改正労災保険法(複数の会社で働く方への給付)

人事の図書館 編集員 山口雄也

9月1日、労災保険を手厚くする改正法が施行。

 

副業やパラレルキャリアといった言葉はこれまで多くのニュース・メディアでも話題になってきましたが、2018年に企業が就業規則を定める際に参考にするため厚生労働省が発表しているモデル就業規則に、「労働者は勤務時間外において他の会社等の業務に従事することができる」という規定が新設されました。
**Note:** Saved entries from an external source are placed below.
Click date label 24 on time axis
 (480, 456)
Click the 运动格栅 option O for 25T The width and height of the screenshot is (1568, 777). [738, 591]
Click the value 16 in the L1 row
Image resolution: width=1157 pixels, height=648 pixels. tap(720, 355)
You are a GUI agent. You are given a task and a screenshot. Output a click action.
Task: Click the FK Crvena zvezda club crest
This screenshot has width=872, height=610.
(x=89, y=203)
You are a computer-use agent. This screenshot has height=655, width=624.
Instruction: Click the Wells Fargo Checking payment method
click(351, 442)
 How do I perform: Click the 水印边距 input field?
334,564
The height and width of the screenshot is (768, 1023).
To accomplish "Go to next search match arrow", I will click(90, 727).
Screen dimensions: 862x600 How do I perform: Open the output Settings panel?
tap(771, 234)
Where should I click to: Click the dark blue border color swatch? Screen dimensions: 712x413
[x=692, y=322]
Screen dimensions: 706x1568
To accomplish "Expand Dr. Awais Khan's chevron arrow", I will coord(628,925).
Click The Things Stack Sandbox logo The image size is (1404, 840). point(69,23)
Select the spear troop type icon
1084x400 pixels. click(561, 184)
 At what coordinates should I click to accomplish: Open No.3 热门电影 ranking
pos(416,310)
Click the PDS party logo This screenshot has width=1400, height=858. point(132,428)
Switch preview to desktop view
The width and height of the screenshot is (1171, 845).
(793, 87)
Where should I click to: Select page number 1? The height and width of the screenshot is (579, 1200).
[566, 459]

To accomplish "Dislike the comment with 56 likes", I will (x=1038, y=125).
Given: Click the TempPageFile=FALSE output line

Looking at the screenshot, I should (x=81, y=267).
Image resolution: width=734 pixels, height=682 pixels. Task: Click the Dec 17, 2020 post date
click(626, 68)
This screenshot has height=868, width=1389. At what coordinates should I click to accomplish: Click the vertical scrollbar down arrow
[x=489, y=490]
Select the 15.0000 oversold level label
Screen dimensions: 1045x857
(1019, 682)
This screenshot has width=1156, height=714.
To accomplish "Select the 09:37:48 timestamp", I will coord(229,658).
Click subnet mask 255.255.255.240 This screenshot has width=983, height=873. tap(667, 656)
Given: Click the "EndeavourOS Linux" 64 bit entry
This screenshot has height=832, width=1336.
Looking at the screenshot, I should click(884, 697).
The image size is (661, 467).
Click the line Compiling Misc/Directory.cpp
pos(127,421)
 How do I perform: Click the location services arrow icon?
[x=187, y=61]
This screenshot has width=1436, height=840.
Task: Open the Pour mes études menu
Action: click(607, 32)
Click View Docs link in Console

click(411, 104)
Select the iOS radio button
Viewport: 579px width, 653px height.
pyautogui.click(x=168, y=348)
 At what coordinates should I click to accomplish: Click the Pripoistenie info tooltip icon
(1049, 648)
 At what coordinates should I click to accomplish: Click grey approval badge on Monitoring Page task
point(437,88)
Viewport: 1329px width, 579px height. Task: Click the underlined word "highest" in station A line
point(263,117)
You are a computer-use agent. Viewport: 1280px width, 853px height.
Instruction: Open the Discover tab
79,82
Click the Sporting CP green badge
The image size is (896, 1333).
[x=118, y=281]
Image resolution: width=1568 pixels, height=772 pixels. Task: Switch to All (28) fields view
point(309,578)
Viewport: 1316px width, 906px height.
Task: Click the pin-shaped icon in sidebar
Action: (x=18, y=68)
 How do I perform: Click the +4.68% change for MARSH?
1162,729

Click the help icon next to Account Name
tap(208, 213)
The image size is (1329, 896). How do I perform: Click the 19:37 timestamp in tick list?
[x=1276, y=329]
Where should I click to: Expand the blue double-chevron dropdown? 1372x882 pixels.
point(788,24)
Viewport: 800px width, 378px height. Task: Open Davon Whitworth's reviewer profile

これまでは、「許可なく他の会社等の業務に従事しないこと」という遵守事項があったことからも、今回の改訂で国が明確に副業を推進している方針が示されたともいえ、2018年は「副業元年」とも言われています。

 

新卒で入社した企業で定年まで勤めあげるといった、かつて理想とされてきたキャリアイメージは時代とともに変化しており、学情の調査でも20代の転職希望者の72.4%ができることなら副業したいと考えるといった結果が出ました。(出典:Re就活登録会員対象 20代の仕事観・転職意識に関するアンケート調査(副業について) 2020年8月版)一言に副業といっても、本業の業務のないあいた時間に収入アップを目的として実施するケースだけでなく、スキルアップ・成長のために実施するケースや、「兼業・副業」とも呼ばれる複数の仕事に並行して取り組むケース等があります。

 

9月1日より、労働者災害補償保険法(以下、労災保険法)が改正されます。今回の改正の目的は、そんな副業人材に対する労働者災害補償保険(以下、労災保険)の適用を手厚くすることです。先述したように、副業を実施する方の目的は様々ですが、多様な働き方が叫ばれるなか、今後ますます注目され、副業に取り組みたい従業員や制度を導入する企業が増えることは言うまでもありません。既に副業を許可されている企業も、これから規定整備を進める企業も、その改正の要旨を理解しておきましょう。